Bug #38941
closedError when enabling mgr module 'restful'
0%
Description
Looks like some jobs in teuthology are failing when deploying ceph using ceph-ansible with the following error:
2019-03-25T04:44:05.524 INFO:teuthology.orchestra.run.ovh027.stdout:failed: [ovh028.front.sepia.ceph.com -> ovh010.front.sepia.ceph.com] (item=restful) => {
2019-03-25T04:44:05.524 INFO:teuthology.orchestra.run.ovh027.stdout: "changed": true,
2019-03-25T04:44:05.524 INFO:teuthology.orchestra.run.ovh027.stdout: "cmd": [
2019-03-25T04:44:05.524 INFO:teuthology.orchestra.run.ovh027.stdout: "ceph",
2019-03-25T04:44:05.524 INFO:teuthology.orchestra.run.ovh027.stdout: "--cluster",
2019-03-25T04:44:05.525 INFO:teuthology.orchestra.run.ovh027.stdout: "ceph",
2019-03-25T04:44:05.525 INFO:teuthology.orchestra.run.ovh027.stdout: "mgr",
2019-03-25T04:44:05.525 INFO:teuthology.orchestra.run.ovh027.stdout: "module",
2019-03-25T04:44:05.525 INFO:teuthology.orchestra.run.ovh027.stdout: "enable",
2019-03-25T04:44:05.525 INFO:teuthology.orchestra.run.ovh027.stdout: "restful"

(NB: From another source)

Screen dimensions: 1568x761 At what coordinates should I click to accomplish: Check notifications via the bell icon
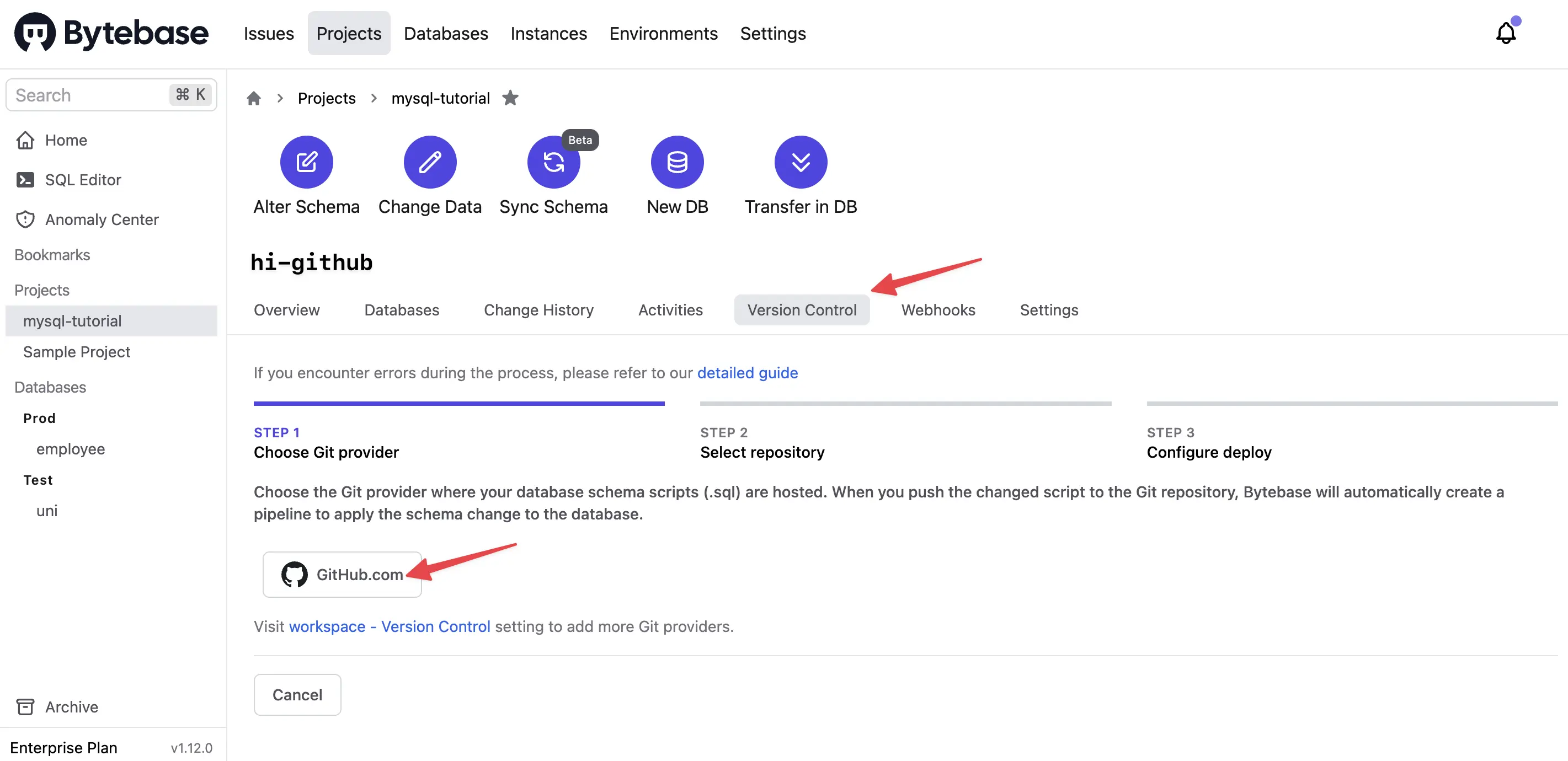pyautogui.click(x=1505, y=34)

2019-03-25T04:44:05.525 INFO:teuthology.orchestra.run.ovh027.stdout: ],
2019-03-25T04:44:05.525 INFO:teuthology.orchestra.run.ovh027.stdout: "delta": "0:00:00.291293",
2019-03-25T04:44:05.525 INFO:teuthology.orchestra.run.ovh027.stdout: "end": "2019-03-25 04:44:05.477688",
2019-03-25T04:44:05.526 INFO:teuthology.orchestra.run.ovh027.stdout: "item": "restful",
2019-03-25T04:44:05.526 INFO:teuthology.orchestra.run.ovh027.stdout: "rc": 2,
2019-03-25T04:44:05.526 INFO:teuthology.orchestra.run.ovh027.stdout: "start": "2019-03-25 04:44:05.186395"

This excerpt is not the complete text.